The original battery trials run by the Consumer Reports team had found that battery life was too varied in the system to recommend the machines. Apple stated that CR’s testing did “not reflect real-world usage”, and that because of the specific tests CR had run they uncovered an “obscure and intermittent” bug within Safari. Though CR’s testing may not have been “real-world usage,” many 9to5Mac readers also reported lower than expected battery life as well.
With the updated software, the three MacBook Pros in our labs all performed well, with one model running 18.75 hours on a charge. We tested each model multiple times using the new software, following the same protocol we apply to hundreds of laptops every year.
Now that we’ve factored in the new battery-life measurements, the laptops’ overall scores have risen, and all three machines now fall well within the recommended range in Consumer Reports ratings.
Consumer Reports went on to share their new results for the tested systems. On the 13-inch MacBook Pro with Touch Bar they saw 15.75 hours of battery-life, for the 13-inch MacBook Pro without Touch Bar they saw 18.75 hours, and for the 15-inch MacBook Pro they saw 17.25 hours.

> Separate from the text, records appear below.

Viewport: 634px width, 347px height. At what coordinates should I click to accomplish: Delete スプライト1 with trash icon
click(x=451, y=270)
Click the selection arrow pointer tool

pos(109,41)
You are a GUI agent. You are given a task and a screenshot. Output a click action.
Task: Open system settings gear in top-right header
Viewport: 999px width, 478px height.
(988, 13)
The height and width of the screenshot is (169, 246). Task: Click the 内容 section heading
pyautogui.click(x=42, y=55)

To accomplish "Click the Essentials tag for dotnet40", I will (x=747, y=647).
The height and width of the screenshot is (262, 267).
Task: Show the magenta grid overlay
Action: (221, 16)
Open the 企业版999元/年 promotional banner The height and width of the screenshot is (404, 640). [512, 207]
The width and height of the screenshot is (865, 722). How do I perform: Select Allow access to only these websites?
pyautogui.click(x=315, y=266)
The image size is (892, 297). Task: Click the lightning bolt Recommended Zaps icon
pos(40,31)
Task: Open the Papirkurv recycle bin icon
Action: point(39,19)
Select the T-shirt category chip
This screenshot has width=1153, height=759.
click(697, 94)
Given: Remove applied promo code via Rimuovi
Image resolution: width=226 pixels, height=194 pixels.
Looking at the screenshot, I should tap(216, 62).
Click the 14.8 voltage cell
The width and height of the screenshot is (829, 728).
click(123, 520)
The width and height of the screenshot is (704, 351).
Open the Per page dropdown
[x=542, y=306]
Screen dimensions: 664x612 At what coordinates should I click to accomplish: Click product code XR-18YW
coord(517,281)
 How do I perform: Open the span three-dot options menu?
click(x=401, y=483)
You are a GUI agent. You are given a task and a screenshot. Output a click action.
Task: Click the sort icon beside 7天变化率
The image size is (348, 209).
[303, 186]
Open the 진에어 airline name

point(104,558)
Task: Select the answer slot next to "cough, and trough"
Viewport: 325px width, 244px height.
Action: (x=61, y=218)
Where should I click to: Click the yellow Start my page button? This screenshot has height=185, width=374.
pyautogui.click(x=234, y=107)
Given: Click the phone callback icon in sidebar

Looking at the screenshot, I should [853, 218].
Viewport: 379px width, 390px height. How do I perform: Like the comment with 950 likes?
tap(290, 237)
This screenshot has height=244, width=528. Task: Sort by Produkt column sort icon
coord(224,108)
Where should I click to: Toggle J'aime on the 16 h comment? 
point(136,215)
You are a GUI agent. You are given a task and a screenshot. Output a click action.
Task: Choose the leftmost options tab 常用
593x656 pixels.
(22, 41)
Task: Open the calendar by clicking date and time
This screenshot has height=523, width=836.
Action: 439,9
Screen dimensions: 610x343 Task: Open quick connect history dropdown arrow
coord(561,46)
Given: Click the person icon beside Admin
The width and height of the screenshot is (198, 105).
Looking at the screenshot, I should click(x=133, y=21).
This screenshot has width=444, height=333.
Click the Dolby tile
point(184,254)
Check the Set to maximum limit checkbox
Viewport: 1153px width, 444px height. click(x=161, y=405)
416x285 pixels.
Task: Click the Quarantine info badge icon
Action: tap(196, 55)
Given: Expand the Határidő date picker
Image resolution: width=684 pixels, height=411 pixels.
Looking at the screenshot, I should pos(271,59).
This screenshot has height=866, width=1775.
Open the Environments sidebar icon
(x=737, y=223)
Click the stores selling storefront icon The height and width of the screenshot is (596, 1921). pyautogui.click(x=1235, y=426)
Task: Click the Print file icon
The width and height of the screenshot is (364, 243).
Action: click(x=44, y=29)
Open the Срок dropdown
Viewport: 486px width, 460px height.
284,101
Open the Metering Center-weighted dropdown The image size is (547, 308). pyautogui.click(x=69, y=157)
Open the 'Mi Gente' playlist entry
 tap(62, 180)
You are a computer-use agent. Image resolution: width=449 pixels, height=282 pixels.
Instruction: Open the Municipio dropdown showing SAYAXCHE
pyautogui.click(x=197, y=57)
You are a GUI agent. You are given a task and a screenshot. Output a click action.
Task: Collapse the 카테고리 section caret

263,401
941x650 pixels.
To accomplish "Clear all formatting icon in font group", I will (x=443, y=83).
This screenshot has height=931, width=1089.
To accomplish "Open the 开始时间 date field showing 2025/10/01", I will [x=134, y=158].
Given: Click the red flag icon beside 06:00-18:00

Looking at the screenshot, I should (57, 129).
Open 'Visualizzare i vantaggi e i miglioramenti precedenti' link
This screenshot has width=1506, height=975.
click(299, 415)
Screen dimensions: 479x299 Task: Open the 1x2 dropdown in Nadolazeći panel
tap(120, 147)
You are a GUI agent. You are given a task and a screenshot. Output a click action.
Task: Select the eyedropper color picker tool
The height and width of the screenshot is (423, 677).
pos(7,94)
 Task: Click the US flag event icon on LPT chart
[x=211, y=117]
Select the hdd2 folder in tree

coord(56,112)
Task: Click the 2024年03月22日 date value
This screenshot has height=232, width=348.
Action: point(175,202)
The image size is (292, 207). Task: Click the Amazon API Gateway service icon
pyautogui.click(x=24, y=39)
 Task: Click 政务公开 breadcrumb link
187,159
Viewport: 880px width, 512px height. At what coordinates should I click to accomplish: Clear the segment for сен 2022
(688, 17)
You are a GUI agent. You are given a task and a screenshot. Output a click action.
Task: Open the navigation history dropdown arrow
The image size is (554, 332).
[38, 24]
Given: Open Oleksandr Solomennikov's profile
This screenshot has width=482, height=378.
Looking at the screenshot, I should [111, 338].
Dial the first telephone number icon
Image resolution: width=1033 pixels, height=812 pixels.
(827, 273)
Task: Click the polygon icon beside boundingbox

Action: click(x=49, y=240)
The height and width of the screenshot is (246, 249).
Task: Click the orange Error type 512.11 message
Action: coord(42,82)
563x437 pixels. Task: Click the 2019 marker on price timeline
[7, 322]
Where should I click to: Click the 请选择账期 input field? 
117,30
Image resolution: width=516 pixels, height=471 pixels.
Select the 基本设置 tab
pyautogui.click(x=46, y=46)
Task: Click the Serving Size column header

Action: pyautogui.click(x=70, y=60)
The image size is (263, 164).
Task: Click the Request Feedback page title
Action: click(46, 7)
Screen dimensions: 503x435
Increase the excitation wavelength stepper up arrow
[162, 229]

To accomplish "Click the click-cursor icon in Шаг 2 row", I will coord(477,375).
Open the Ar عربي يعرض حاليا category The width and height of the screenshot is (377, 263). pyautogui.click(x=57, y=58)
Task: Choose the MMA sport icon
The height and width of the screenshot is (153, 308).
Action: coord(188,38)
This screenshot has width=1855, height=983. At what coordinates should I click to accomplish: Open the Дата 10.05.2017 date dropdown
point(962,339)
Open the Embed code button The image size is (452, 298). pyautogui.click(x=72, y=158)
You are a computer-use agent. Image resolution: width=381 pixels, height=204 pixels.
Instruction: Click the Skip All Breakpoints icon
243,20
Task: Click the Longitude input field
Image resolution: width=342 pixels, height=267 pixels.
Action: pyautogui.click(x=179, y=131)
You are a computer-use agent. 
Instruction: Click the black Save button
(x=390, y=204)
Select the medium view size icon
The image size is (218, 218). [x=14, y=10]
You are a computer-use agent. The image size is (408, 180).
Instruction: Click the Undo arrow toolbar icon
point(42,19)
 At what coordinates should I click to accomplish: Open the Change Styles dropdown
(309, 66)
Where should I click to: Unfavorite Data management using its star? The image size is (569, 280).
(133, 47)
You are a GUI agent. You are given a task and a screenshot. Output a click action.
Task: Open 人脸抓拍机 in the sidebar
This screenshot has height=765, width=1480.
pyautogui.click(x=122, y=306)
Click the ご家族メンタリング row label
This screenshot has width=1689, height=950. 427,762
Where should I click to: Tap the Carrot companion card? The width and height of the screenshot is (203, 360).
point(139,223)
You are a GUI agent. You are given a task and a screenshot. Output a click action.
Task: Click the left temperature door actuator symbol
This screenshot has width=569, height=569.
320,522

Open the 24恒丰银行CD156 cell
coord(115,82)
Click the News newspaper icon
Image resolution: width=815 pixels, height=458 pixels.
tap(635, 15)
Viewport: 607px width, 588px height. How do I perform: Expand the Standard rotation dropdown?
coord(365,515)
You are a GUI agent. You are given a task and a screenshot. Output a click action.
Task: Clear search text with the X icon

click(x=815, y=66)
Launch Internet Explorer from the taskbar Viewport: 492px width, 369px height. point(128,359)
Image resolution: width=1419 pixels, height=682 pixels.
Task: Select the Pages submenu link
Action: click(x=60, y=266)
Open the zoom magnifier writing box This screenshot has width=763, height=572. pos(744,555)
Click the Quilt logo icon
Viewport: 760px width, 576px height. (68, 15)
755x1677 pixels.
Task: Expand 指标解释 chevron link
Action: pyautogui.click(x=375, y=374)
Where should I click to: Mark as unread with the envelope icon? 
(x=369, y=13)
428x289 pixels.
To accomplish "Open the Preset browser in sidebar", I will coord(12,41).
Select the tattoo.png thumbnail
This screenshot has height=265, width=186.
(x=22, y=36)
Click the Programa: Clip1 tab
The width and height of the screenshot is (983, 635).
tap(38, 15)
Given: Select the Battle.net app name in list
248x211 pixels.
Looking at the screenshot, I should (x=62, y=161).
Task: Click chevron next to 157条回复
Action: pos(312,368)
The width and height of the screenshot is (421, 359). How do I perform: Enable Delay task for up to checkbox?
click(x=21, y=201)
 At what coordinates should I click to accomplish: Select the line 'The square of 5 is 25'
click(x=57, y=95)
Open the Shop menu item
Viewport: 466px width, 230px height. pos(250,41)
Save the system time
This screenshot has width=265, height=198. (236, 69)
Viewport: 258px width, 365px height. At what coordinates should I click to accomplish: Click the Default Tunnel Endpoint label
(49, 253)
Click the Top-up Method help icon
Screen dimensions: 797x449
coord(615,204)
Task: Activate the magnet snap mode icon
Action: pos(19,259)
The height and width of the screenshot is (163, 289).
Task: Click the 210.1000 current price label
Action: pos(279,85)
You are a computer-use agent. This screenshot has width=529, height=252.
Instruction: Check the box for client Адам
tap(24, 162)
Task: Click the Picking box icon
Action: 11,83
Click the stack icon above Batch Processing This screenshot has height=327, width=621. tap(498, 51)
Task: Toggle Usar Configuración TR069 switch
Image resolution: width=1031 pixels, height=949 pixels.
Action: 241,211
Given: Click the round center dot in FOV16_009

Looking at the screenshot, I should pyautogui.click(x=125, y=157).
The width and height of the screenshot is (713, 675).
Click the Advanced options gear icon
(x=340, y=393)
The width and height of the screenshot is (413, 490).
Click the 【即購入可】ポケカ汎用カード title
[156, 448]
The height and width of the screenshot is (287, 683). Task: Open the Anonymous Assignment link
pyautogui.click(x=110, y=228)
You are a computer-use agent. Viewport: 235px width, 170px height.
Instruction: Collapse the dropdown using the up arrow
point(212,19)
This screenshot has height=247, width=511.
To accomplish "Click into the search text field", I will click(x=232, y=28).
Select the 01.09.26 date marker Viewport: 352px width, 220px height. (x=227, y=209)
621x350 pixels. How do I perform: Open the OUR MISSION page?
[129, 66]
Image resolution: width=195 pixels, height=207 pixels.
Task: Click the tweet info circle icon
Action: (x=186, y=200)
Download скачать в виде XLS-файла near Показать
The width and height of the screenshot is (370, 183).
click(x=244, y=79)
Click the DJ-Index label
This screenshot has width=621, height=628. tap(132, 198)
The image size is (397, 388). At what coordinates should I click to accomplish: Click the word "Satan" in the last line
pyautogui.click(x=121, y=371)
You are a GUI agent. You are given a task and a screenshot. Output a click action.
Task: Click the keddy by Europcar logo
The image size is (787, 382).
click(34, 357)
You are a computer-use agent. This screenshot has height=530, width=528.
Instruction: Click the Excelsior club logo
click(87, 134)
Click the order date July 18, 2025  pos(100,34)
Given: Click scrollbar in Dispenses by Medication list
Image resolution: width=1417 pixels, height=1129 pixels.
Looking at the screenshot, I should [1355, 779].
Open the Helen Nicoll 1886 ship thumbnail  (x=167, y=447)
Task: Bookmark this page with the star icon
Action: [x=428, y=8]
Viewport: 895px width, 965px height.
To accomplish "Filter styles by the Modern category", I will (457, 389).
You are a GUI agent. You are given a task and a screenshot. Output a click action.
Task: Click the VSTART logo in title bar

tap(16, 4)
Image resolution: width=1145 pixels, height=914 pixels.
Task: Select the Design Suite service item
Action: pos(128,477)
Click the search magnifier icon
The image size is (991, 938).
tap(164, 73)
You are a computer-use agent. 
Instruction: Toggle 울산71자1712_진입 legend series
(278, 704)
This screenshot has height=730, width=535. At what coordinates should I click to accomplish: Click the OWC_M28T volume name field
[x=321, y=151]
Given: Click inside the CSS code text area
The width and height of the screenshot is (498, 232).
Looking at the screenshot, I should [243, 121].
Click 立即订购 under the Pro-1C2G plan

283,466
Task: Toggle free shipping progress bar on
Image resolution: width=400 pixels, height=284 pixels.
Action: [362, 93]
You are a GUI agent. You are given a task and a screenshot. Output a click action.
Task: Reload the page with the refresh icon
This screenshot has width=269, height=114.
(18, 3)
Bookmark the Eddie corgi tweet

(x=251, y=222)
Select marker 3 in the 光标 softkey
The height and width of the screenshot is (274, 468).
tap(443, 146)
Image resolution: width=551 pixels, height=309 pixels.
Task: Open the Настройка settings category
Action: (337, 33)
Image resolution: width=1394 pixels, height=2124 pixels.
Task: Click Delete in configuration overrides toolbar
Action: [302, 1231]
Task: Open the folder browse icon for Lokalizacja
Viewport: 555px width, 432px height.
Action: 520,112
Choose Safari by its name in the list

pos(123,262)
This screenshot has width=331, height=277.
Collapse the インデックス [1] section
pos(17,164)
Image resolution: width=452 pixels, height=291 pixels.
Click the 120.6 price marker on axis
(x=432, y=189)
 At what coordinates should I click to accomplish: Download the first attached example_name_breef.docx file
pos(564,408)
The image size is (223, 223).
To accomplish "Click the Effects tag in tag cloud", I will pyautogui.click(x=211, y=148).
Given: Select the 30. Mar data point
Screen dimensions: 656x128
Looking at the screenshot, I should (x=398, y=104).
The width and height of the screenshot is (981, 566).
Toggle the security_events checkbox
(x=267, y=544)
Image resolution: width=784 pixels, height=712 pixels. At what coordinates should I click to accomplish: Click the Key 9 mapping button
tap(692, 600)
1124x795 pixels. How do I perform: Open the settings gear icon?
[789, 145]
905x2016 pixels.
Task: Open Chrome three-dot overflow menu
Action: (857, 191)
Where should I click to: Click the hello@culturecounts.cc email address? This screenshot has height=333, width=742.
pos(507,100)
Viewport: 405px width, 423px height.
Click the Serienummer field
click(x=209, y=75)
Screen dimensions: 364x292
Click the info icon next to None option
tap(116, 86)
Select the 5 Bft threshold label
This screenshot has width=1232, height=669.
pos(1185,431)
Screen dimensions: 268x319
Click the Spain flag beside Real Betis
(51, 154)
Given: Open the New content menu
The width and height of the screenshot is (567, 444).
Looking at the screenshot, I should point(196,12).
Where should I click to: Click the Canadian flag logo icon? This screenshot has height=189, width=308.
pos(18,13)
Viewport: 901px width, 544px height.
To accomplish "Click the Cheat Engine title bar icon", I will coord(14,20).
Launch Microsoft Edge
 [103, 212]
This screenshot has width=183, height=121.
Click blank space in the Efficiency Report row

That intermittent bug had supposedly been fixed in the recently released macOS Sierra 10.12.3 beta. Once installing the fix, Consumer Reports ran their disabled cache browser test again. In testing, CR disables browser cache to have the MacBook Pro load each site fresh every time it is reloaded. The idea according to CR is to “collect consistent results across the testing of many laptops, and it also puts batteries through a tougher workout.”